REGGIO EMILIA – Una cerimonia semplice ma carica di significato ha ricordato questa mattina il Carabiniere Lorenzo Gennari, Medaglia d’Oro al Valor Militare, ucciso il 13 aprile 1945 dai militari nazi‑fascisti in località Ghiardello del Comune di Reggio.
L’iniziativa si è svolta alle 10 nella cappella del Cimitero Monumentale di Reggio Emilia, luogo in cui riposa il giovane militare nato a Montecavolo di Quattro Castella il 17 febbraio 1921.

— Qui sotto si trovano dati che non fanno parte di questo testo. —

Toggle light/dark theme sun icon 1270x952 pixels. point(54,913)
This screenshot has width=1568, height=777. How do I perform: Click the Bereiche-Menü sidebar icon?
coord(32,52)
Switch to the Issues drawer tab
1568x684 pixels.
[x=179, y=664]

Alla commemorazione hanno preso parte i familiari, il Viceprefetto vicario Caterina Minutoli, il comandante provinciale della Guardia di Finanza Colonnello Umberto Maria Palma, i rappresentanti del Comune di Reggio e Quattro Castella, oltre ai rappresentanti dell’Arma: il colonnello Aniello Mautone del Reparto Operativo, il maggiore Francesco Coratti della Compagnia, il luogotenente Olindo Varrata e il luogotenente Giuseppe Basile della Stazione di Quattro Castella. Presenti anche le sezioni locali dell’Associazione Nazionale Carabinieri e l’ispettore regionale dell’Emilia‑Romagna tenente Giuseppe Ciriello.

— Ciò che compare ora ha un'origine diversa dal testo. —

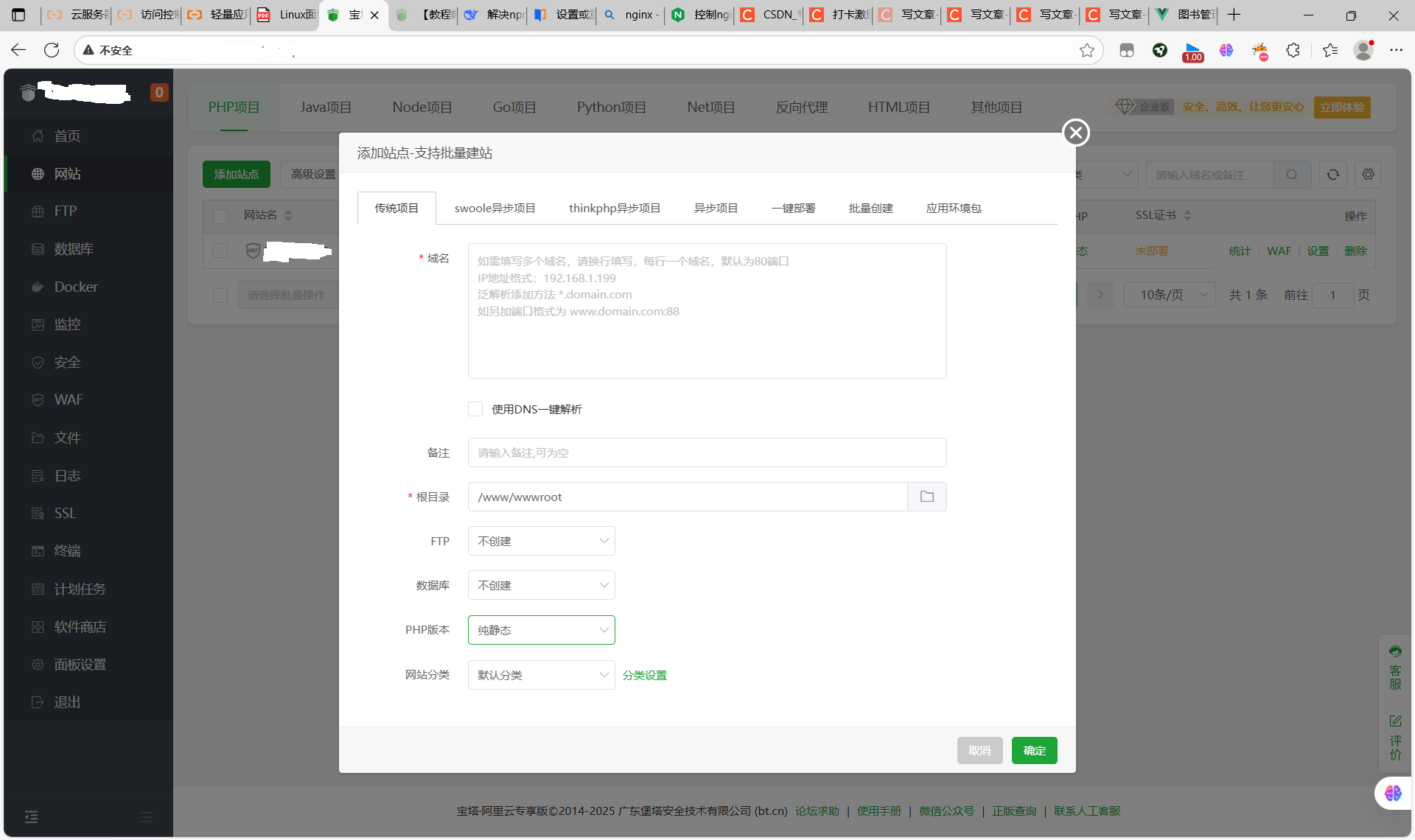Screen dimensions: 1415x840
Task: Select the swoole异步项目 tab
Action: pyautogui.click(x=495, y=209)
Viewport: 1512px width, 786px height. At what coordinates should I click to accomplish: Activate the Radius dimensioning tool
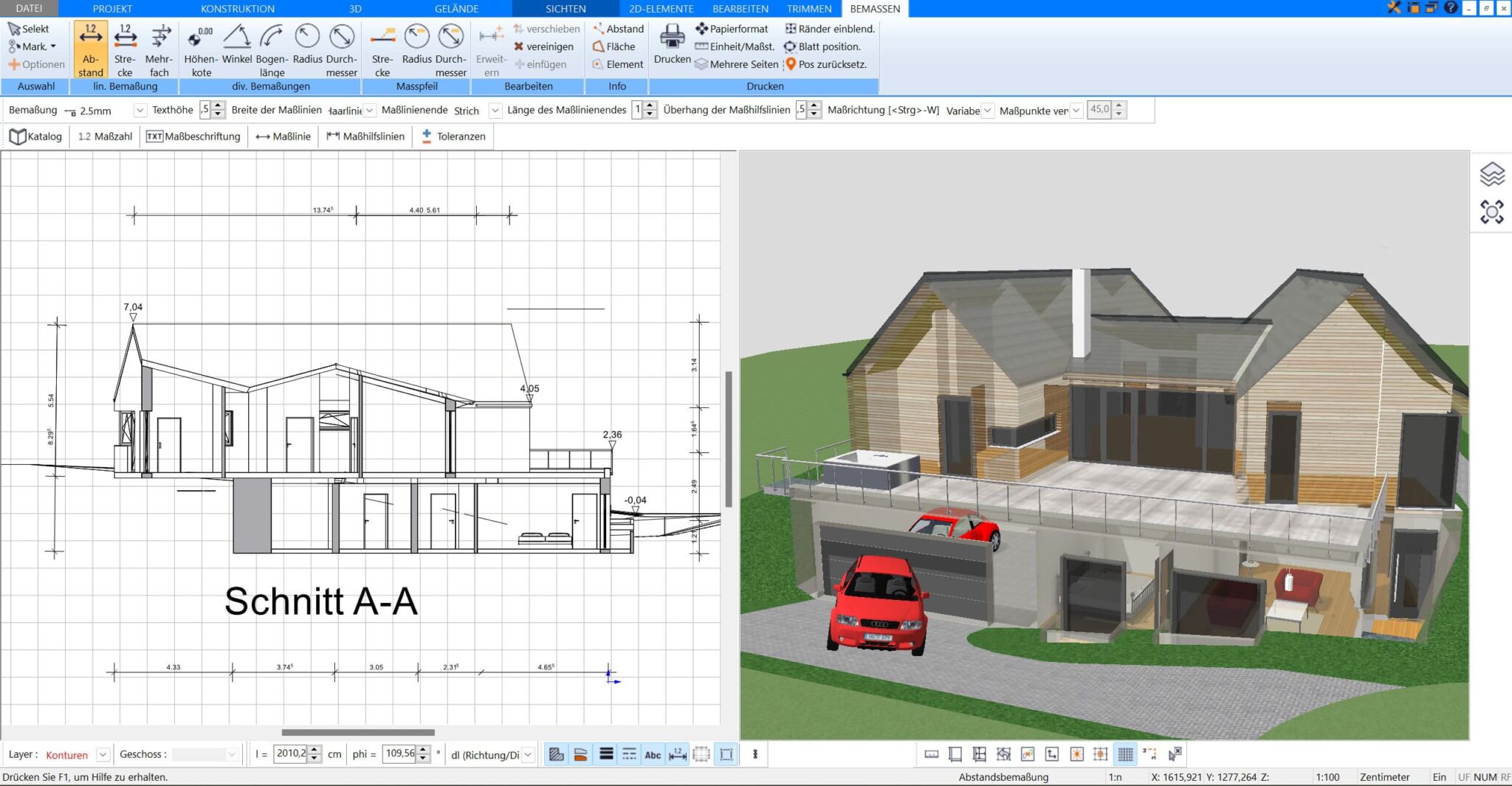[x=308, y=48]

Il momento di raccoglimento è stato accompagnato dalla preghiera del cappellano militare della Legione Carabinieri Emilia‑Romagna, don Luca Giuliani e dal “Silenzio” eseguito da un trombettiere. Al termine, sulla tomba di Gennari è stata deposta una corona d’alloro.

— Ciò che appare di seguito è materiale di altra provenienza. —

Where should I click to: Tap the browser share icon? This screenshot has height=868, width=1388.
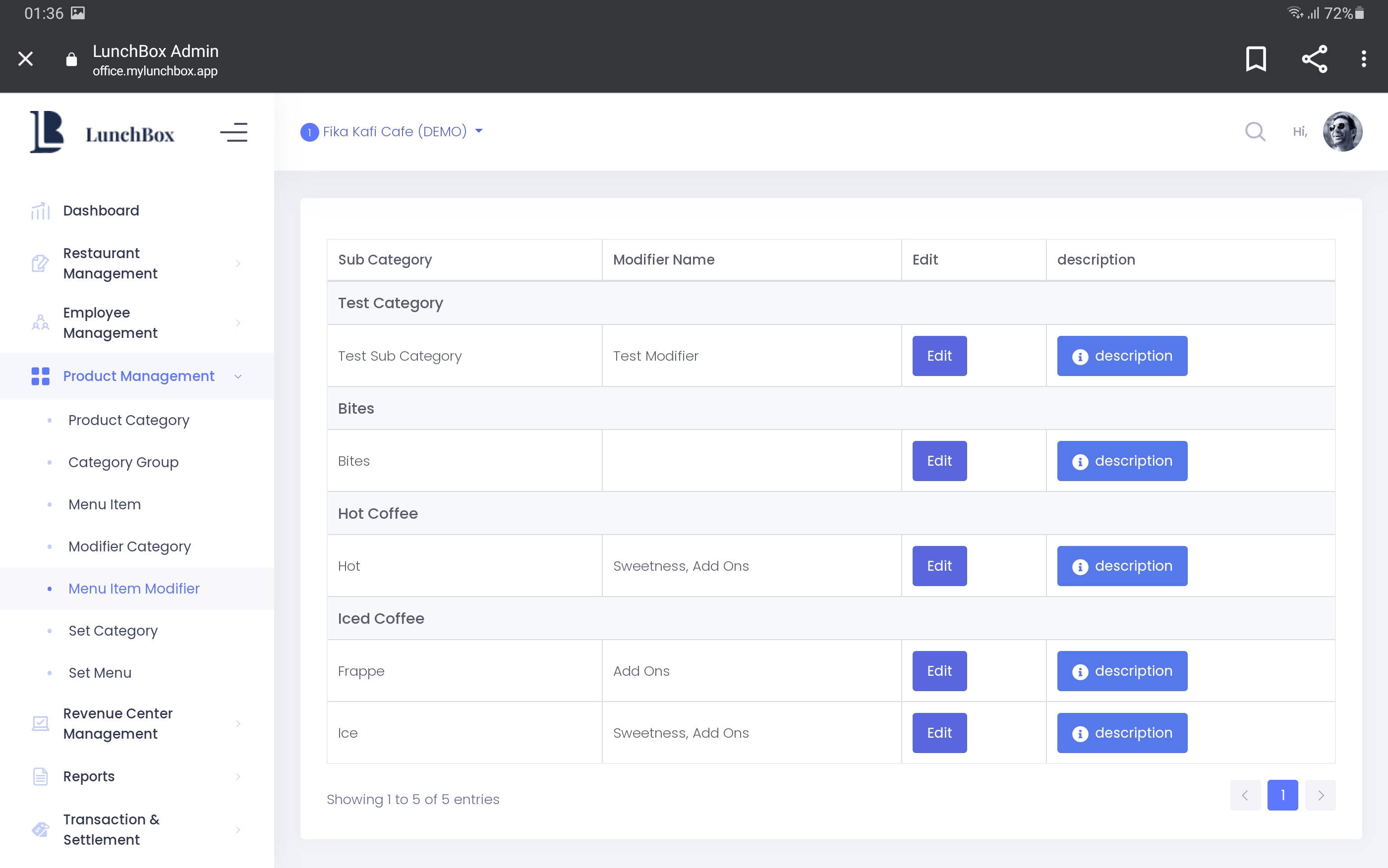click(x=1314, y=58)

La motivazione della Medaglia d’Oro ricorda il coraggio del giovane carabiniere, che alla guida di una pattuglia di quattro uomini affrontò forze nemiche nettamente superiori, resistendo fino all’ultimo per permettere ai compagni di mettersi in salvo. Gravemente ferito, rifiutò di abbandonare la sua arma e, prima di morire, pronunciò queste parole: “Purté via la mitraglia e lascem que mè”, chiudendo con un grido che riassumeva il suo sacrificio: “Viva l’Italia”.